[Exercise details] Please copy the records below word for word, leaving out the pictures.

· · ·

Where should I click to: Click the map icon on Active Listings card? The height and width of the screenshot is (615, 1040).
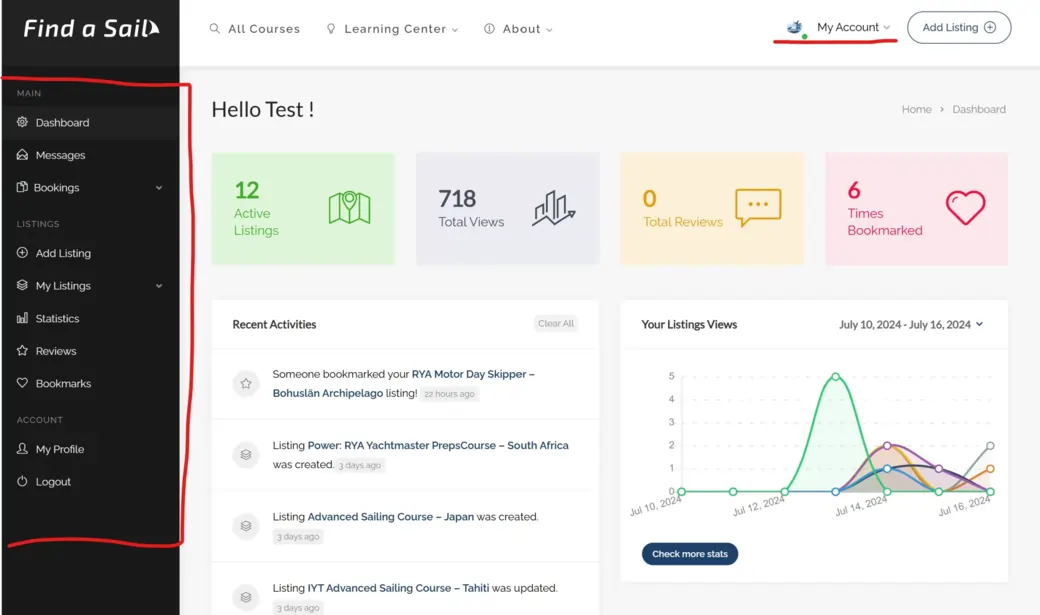349,208
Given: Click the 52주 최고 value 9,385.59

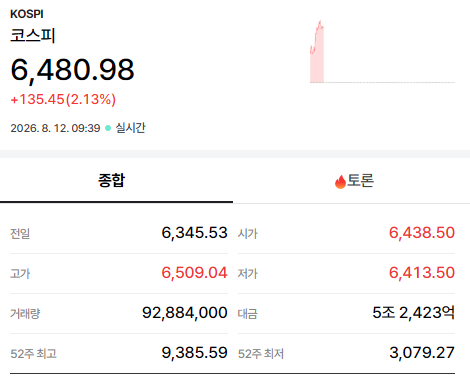Looking at the screenshot, I should (x=194, y=353).
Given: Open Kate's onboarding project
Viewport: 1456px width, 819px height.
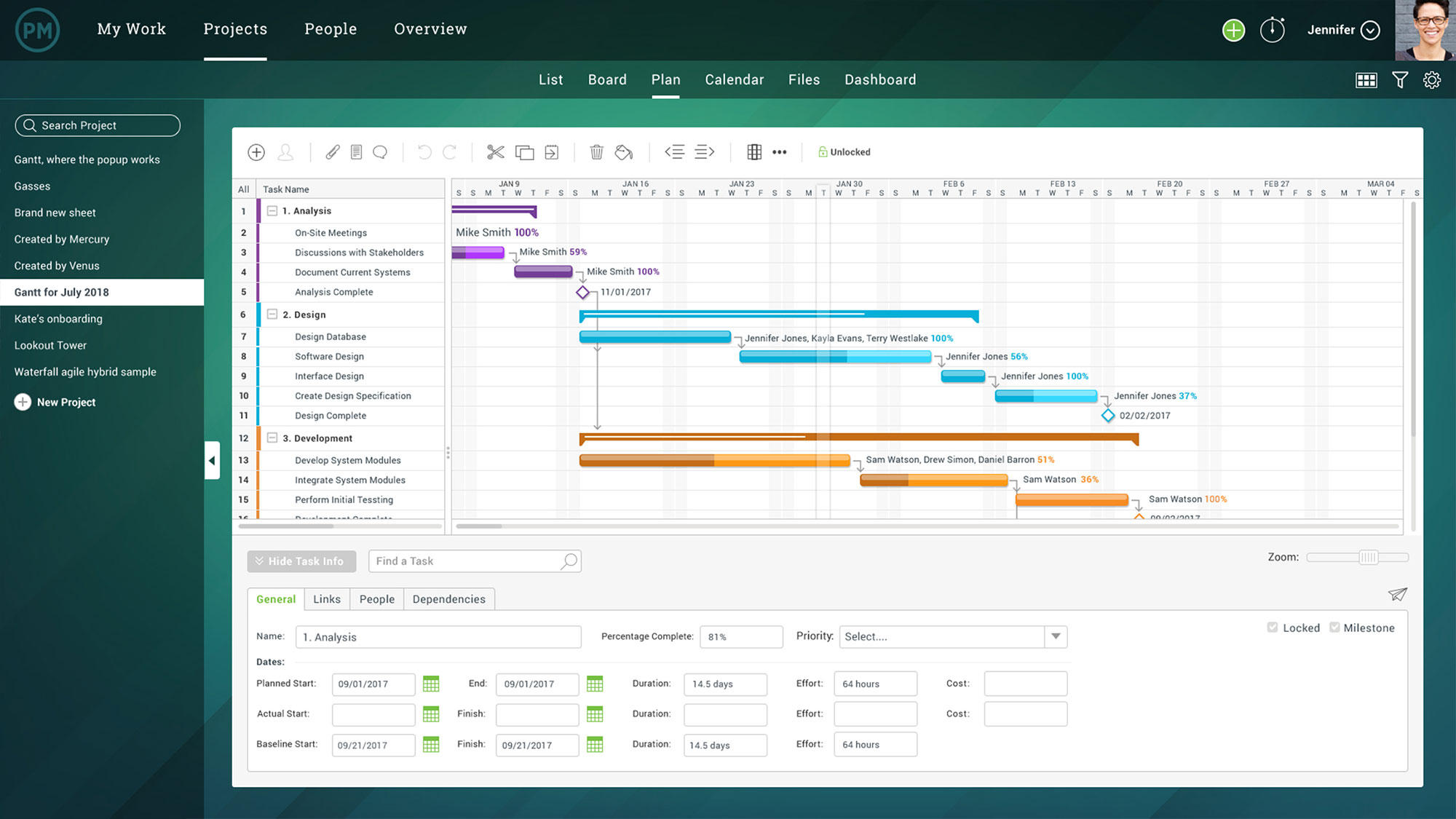Looking at the screenshot, I should (x=58, y=318).
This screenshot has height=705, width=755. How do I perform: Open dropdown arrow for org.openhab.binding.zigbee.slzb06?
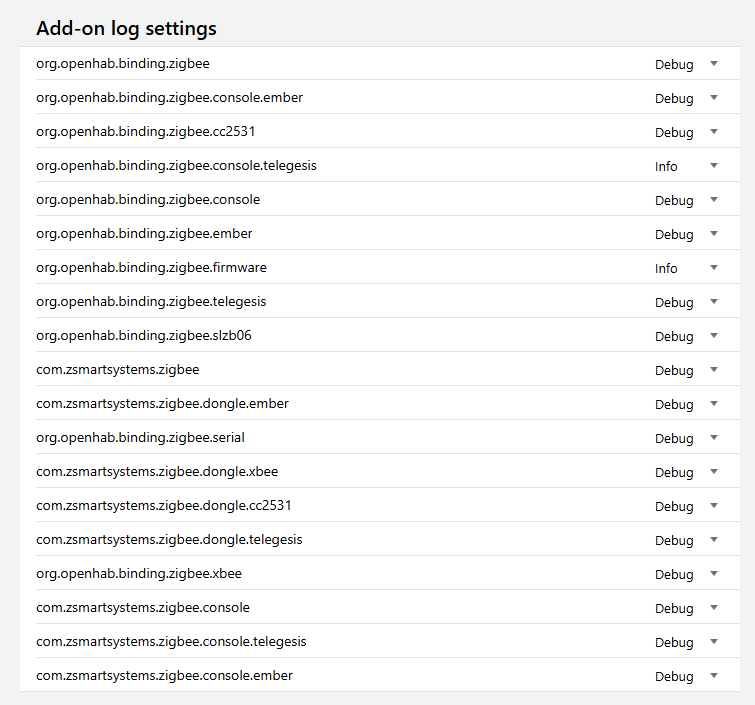713,336
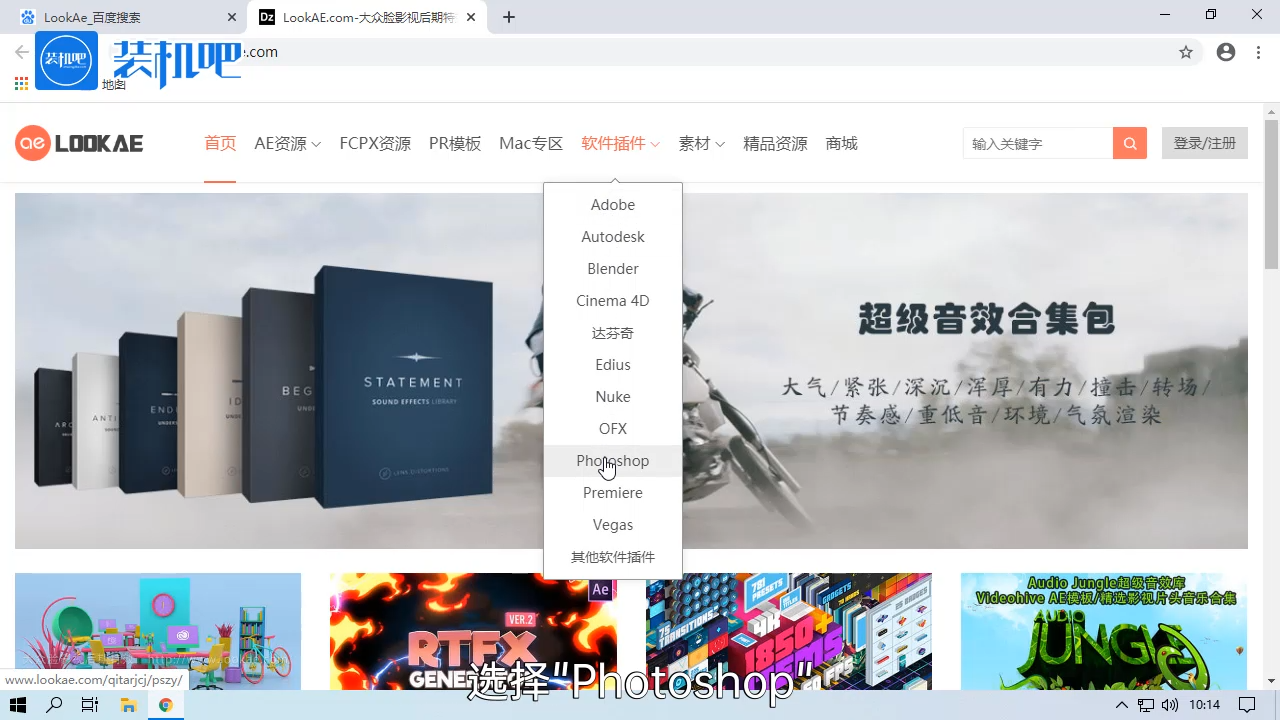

· · ·

[Your solution]
Where should I click to: Click the map icon on Active Listings card? The height and width of the screenshot is (615, 1040).
349,208
Given: Click the 52주 최고 value 9,385.59

Looking at the screenshot, I should (x=194, y=353).
Given: Open Kate's onboarding project
Viewport: 1456px width, 819px height.
Looking at the screenshot, I should (x=58, y=318).
This screenshot has height=705, width=755. How do I perform: Open dropdown arrow for org.openhab.binding.zigbee.slzb06?
713,336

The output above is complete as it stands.